Why we crave junk food flavours

Getty Images Image by: Getty Images Author: Canadian Living


Why we crave junk food flavours

Have you ever stared at a single Dorito chip and wondered when it became a flavour-bomb, with more spice, cheese and salt that you’d need in a whole dinner? Well, that’s the nutrition puzzle author Mark Schatzker explores in his new book The Dorito Effect: The Surprising New Truth About Food and Flavour.

He asks the inverse question, too: "Have you ever wondered why those perfectly red tomatoes from the supermarket taste like tap water? And did a simple roast chicken always require half a pound of seasoning?"

Schatzker writes that the foods we eat have been undergoing massive flavour shifts in the past 50 years. “Tomatoes, chicken, strawberries—everything we grow is bigger and cheaper, but blander than ever,” he writes on his website. “At the same time, technology now lets us produce in the lab the very flavors that have been lost on the farm. And the result is that we have utterly transformed what, and how much, we eat.”

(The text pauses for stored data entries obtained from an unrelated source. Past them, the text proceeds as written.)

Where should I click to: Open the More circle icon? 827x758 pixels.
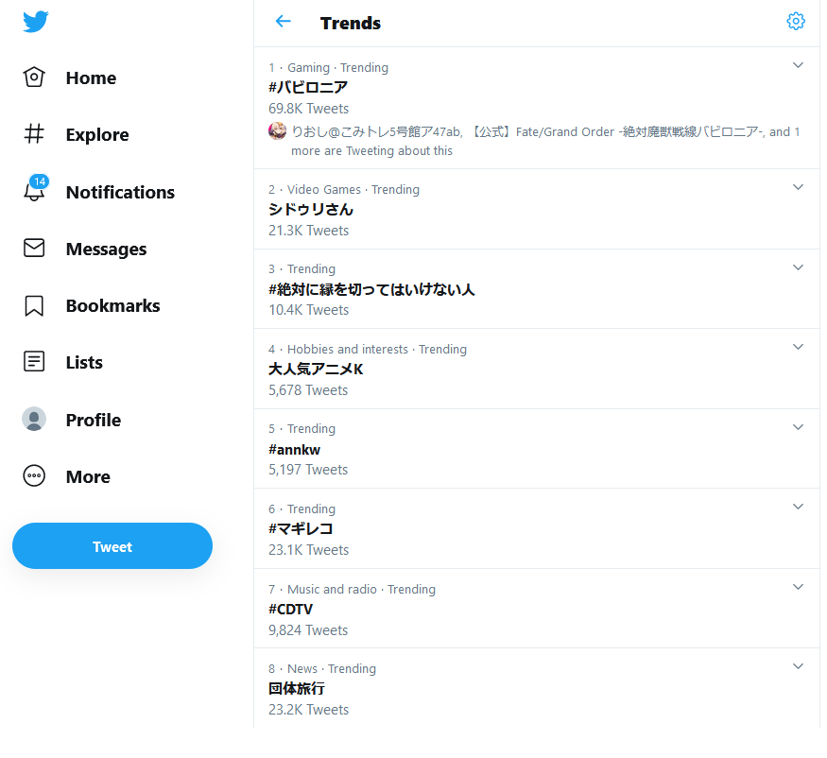tap(34, 476)
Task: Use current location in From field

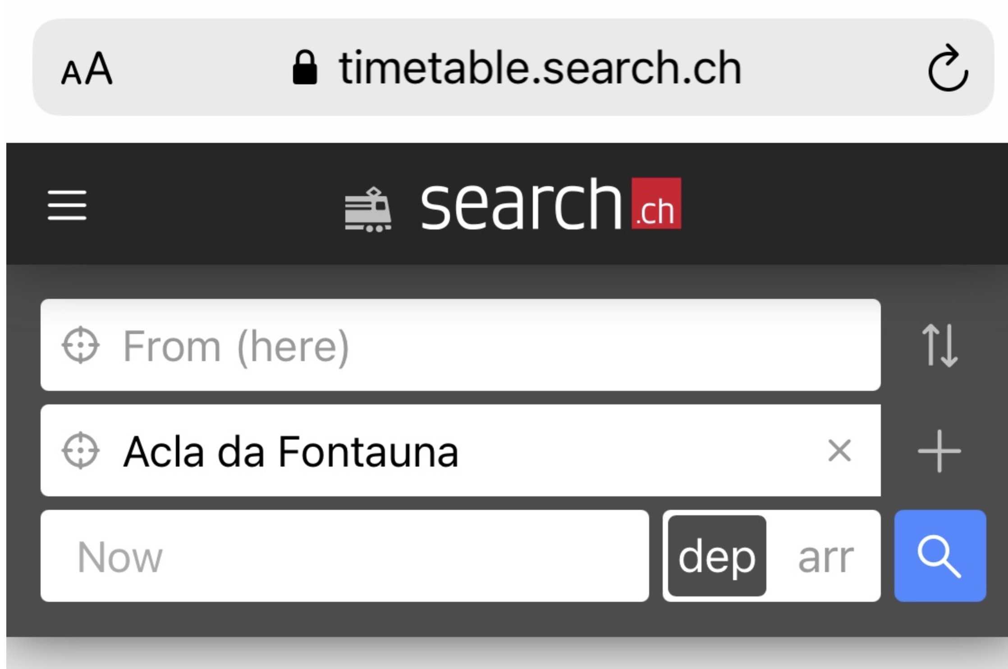Action: [80, 345]

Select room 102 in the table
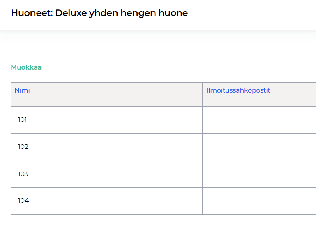tap(23, 147)
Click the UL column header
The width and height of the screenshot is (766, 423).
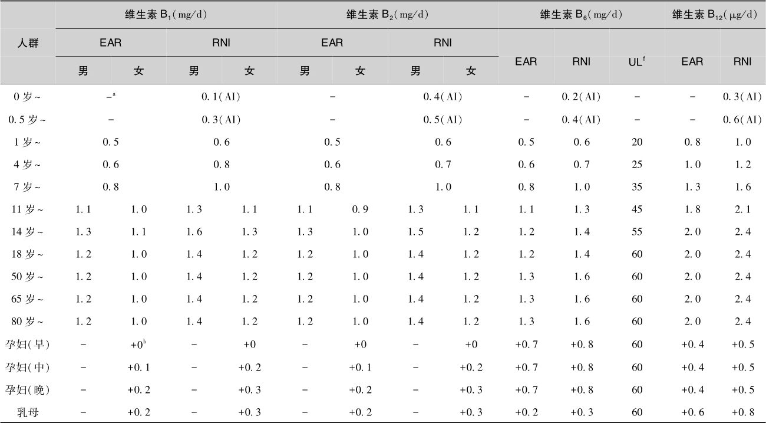[636, 61]
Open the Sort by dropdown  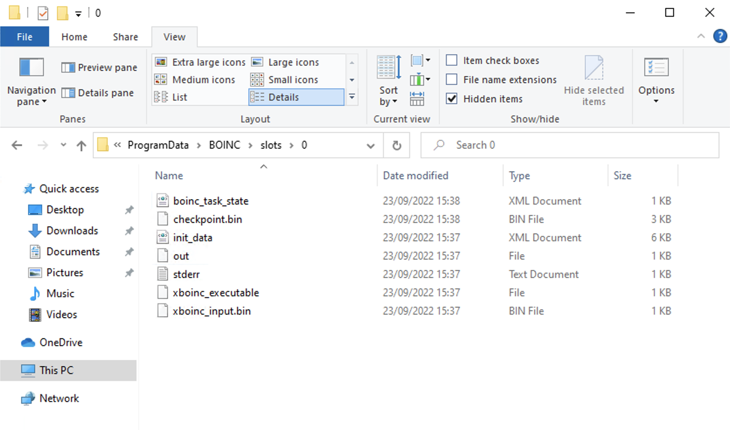point(388,96)
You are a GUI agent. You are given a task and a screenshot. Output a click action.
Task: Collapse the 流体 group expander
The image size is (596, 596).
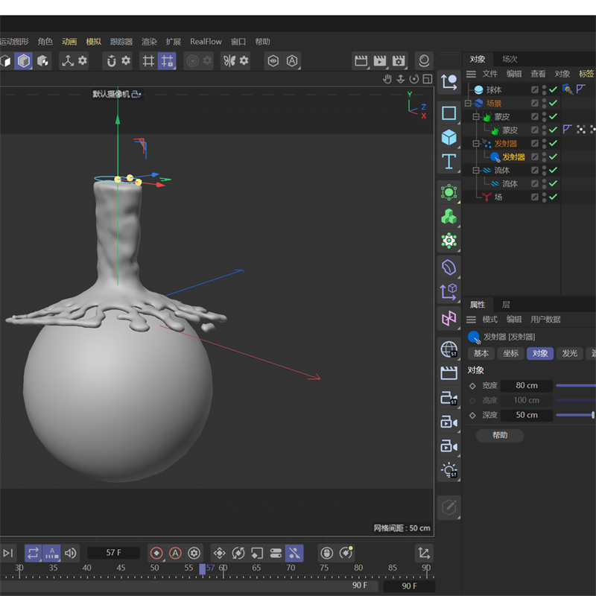[476, 171]
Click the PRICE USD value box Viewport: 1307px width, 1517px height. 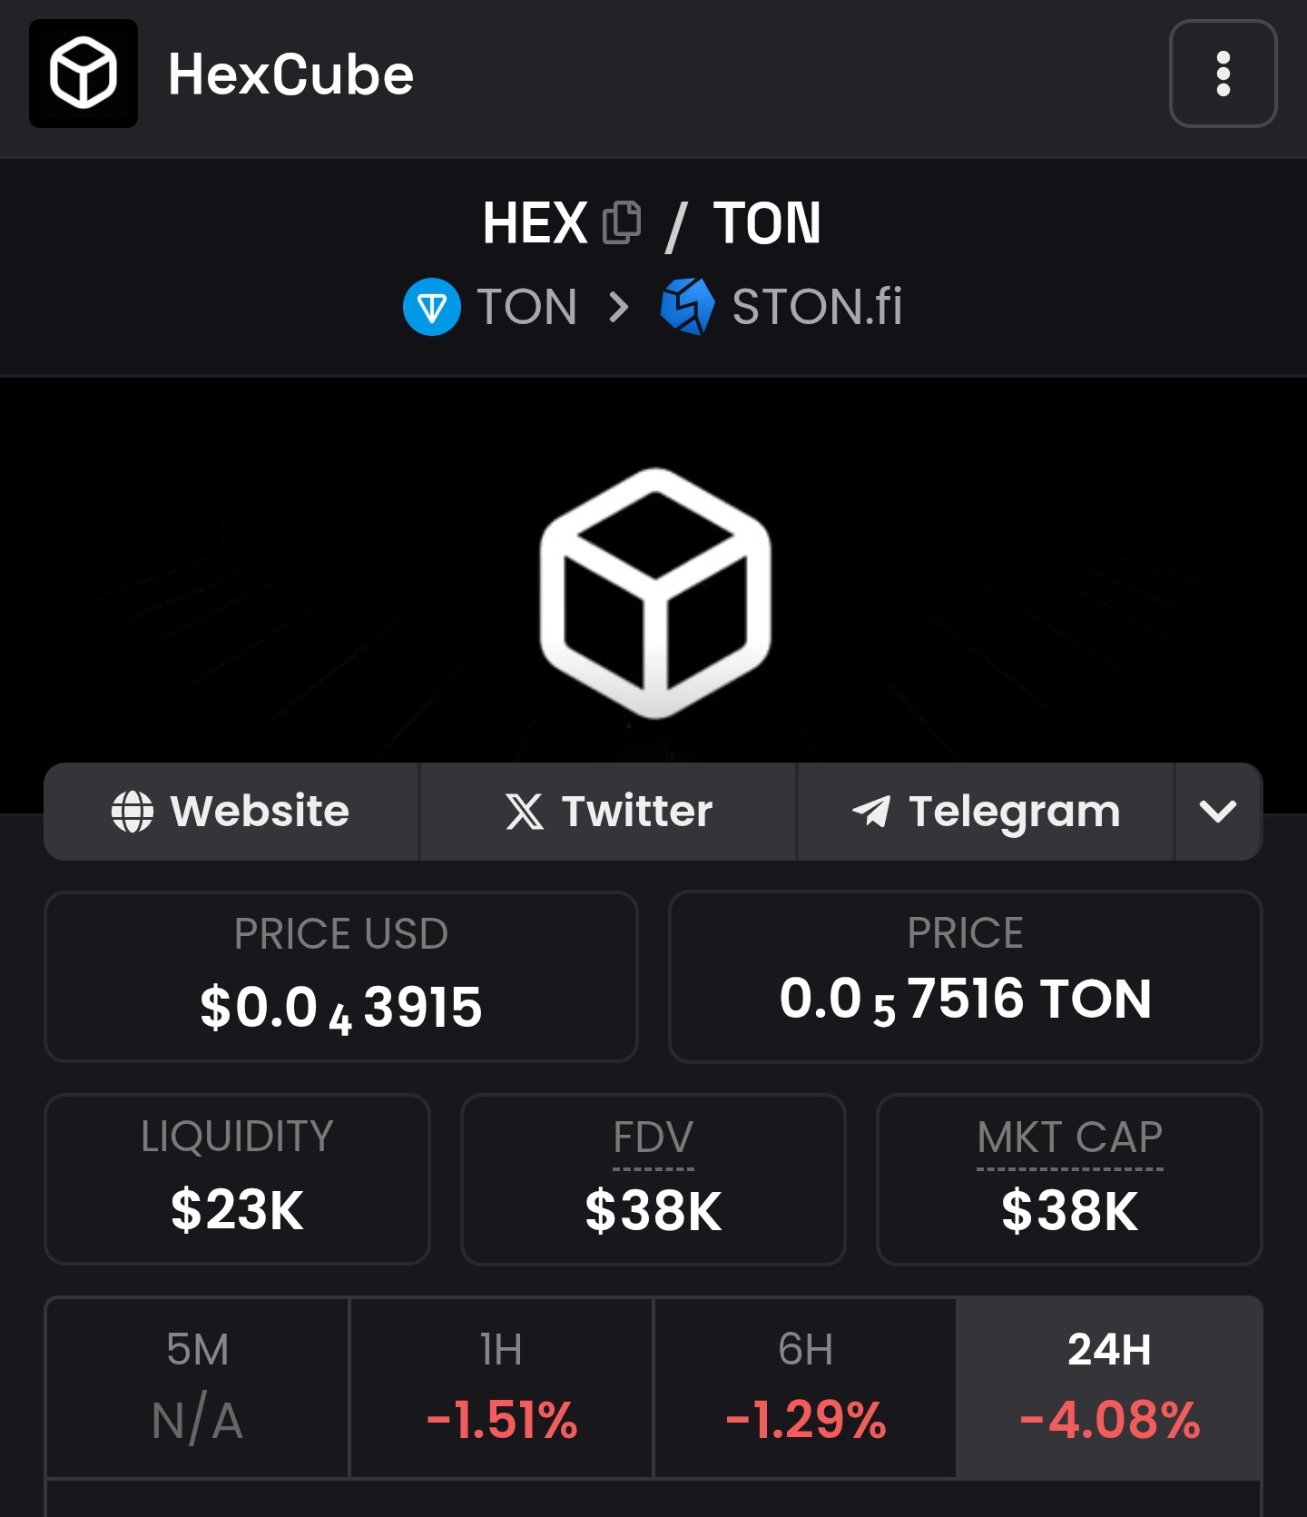tap(341, 977)
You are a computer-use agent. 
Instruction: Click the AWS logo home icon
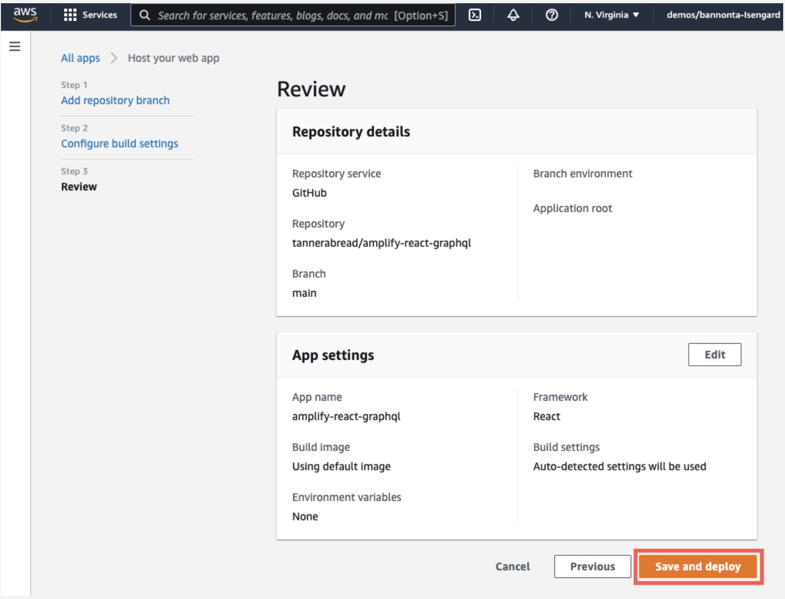(25, 15)
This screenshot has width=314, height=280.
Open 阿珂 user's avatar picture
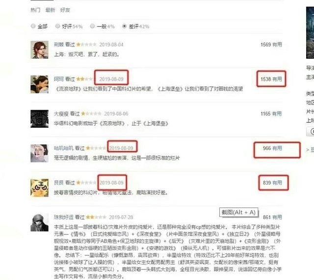click(39, 84)
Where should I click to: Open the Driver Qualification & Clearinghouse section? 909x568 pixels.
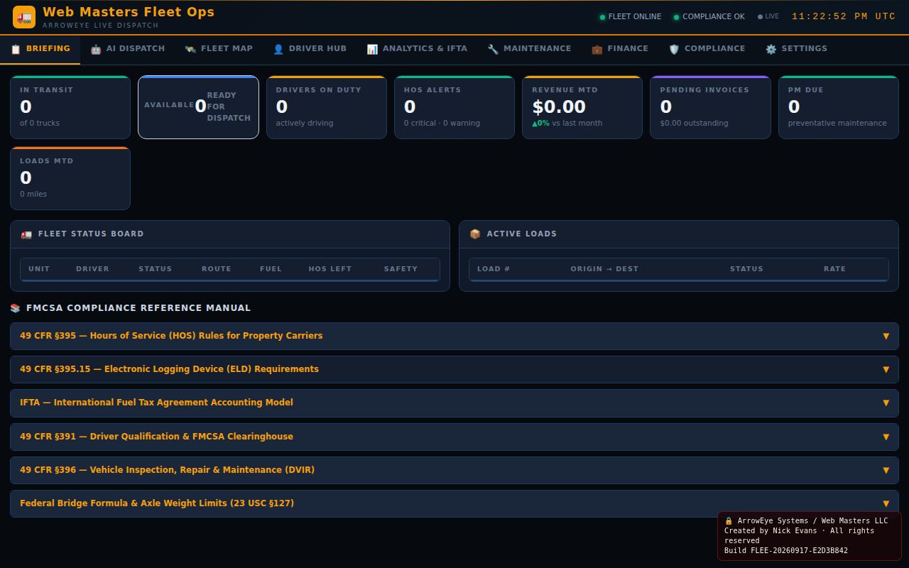[x=455, y=437]
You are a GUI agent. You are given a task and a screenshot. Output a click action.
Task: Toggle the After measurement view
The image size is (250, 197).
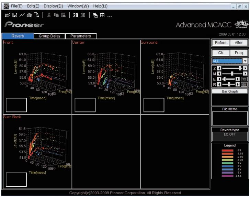coord(239,43)

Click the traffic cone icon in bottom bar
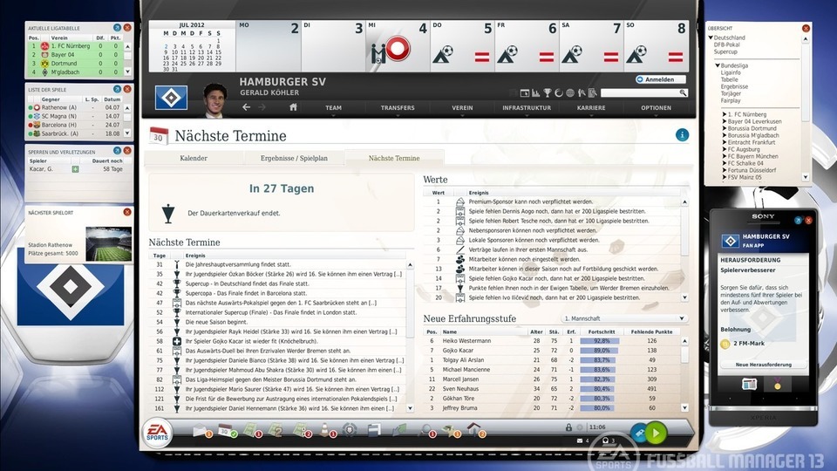(324, 430)

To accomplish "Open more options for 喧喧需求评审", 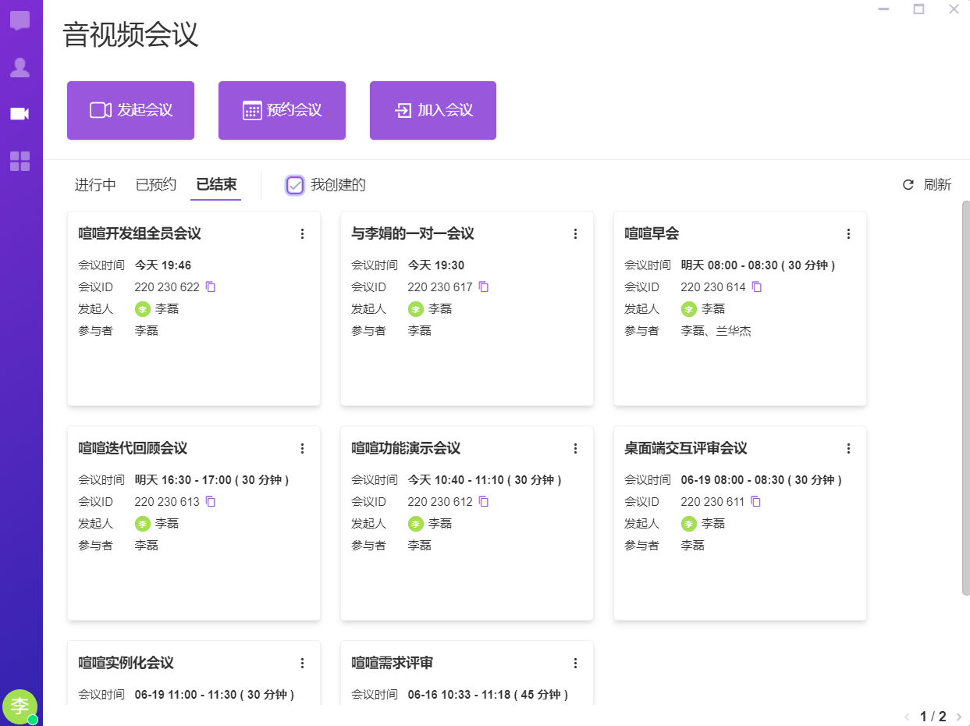I will 576,664.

It used to be that flavourful food meant healthy food, but that relationship has been turned on its head by factory farming, mass production and our society's quest for cheap food. As Schatzker told the National Post, the taste explosion of artificial flavours on our tongues can trick our brains into thinking we’re eating foods with the nutrients we need when we’re really not. If those flavours are packed into the airy (and inexpensive) Dorito chips we crave, we just keep on eating them because we’re not getting the full feeling we would with, say, a meal of flavourful meats and veggies that would take up more space in our stomachs.

"No matter how much you like peaches," Schatzker told the Post, "there’s no way you could eat 1,200 calories' worth of peaches" because your body gets its nutritional quota in two or three.

Flavour's link to obesity
On the other hand, you might feel like you could eat flavourful junk all day. That's where obesity and its ills come in. All those calories “build up in our bodies and interfere with our circulation, choke off parts of our hearts, wear out our joints and blow out our pancreases,” he writes.

"For half a century, we’ve been making the stuff people should eat—fruits, vegetables, whole grains, unprocessed meats—incrementally less delicious," he writes. "Meanwhile, we’ve been making the food people shouldn’t eat—chips, fast food, soft drinks, crackers—taste ever more exciting. The result is exactly what you’d expect."

Now there's something to consider the next time you’re out grocery shopping and lured by the latest flavours in the chip and cracker aisles.

Read on for five craving-busters and healthy snack ideas.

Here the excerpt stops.